▶ **Task details**
A line-by-line copy of the material below is required.

▶ **Provided records**
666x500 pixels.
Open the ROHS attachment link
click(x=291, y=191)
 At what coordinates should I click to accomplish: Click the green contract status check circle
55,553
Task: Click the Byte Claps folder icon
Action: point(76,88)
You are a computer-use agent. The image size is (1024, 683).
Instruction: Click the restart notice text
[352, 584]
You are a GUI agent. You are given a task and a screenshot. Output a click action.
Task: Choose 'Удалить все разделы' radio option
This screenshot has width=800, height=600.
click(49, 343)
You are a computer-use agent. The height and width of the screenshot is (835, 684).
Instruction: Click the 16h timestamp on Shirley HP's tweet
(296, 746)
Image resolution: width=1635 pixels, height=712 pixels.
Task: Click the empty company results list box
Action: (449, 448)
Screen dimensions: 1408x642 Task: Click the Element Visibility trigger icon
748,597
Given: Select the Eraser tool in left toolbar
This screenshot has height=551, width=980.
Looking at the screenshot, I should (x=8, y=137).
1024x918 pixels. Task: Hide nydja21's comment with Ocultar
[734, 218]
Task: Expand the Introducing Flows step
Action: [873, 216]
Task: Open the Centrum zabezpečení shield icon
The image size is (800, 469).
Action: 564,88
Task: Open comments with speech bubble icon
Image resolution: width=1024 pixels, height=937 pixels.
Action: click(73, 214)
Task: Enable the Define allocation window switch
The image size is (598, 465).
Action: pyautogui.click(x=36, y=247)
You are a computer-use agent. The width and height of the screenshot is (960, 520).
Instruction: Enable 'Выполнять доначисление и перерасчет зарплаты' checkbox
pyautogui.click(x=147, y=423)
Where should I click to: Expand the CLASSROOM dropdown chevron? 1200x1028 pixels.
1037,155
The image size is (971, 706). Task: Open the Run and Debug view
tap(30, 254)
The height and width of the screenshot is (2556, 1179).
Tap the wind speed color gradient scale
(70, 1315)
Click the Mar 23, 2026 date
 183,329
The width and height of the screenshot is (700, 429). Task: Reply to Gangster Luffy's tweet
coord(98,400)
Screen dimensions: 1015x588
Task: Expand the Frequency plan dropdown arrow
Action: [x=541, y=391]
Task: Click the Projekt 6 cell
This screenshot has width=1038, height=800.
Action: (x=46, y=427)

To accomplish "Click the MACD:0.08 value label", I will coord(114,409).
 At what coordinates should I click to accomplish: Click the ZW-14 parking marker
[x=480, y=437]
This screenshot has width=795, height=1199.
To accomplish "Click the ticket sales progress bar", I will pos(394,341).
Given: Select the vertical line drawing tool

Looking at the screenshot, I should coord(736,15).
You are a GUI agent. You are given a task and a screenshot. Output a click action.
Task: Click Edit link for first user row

▶ **Task result**
666x500 pixels.
Open the ROHS attachment link
click(x=291, y=191)
 At what coordinates should I click to accomplish: Click the green contract status check circle
55,553
Task: Click the Byte Claps folder icon
Action: point(76,88)
You are a computer-use agent. The image size is (1024, 683).
Instruction: Click the restart notice text
[352, 584]
You are a GUI agent. You are given a task and a screenshot. Output a click action.
Task: Choose 'Удалить все разделы' radio option
This screenshot has width=800, height=600.
click(49, 343)
You are a computer-use agent. The height and width of the screenshot is (835, 684).
Instruction: Click the 16h timestamp on Shirley HP's tweet
(296, 746)
Image resolution: width=1635 pixels, height=712 pixels.
Task: Click the empty company results list box
Action: (449, 448)
Screen dimensions: 1408x642 Task: Click the Element Visibility trigger icon
748,597
Given: Select the Eraser tool in left toolbar
This screenshot has height=551, width=980.
Looking at the screenshot, I should (x=8, y=137).
1024x918 pixels. Task: Hide nydja21's comment with Ocultar
[734, 218]
Task: Expand the Introducing Flows step
Action: [873, 216]
Task: Open the Centrum zabezpečení shield icon
The image size is (800, 469).
Action: 564,88
Task: Open comments with speech bubble icon
Image resolution: width=1024 pixels, height=937 pixels.
Action: click(73, 214)
Task: Enable the Define allocation window switch
The image size is (598, 465).
Action: pyautogui.click(x=36, y=247)
You are a computer-use agent. The width and height of the screenshot is (960, 520).
Instruction: Enable 'Выполнять доначисление и перерасчет зарплаты' checkbox
pyautogui.click(x=147, y=423)
Where should I click to: Expand the CLASSROOM dropdown chevron? 1200x1028 pixels.
1037,155
The image size is (971, 706). Task: Open the Run and Debug view
tap(30, 254)
The height and width of the screenshot is (2556, 1179).
Tap the wind speed color gradient scale
(70, 1315)
Click the Mar 23, 2026 date
 183,329
The width and height of the screenshot is (700, 429). Task: Reply to Gangster Luffy's tweet
coord(98,400)
Screen dimensions: 1015x588
Task: Expand the Frequency plan dropdown arrow
Action: [x=541, y=391]
Task: Click the Projekt 6 cell
This screenshot has width=1038, height=800.
Action: (x=46, y=427)

To accomplish "Click the MACD:0.08 value label", I will coord(114,409).
 At what coordinates should I click to accomplish: Click the ZW-14 parking marker
[x=480, y=437]
This screenshot has width=795, height=1199.
To accomplish "Click the ticket sales progress bar", I will pos(394,341).
Given: Select the vertical line drawing tool

Looking at the screenshot, I should coord(736,15).
You are a GUI agent. You are given a task and a screenshot. Output a click action.
Task: Click Edit link for first user row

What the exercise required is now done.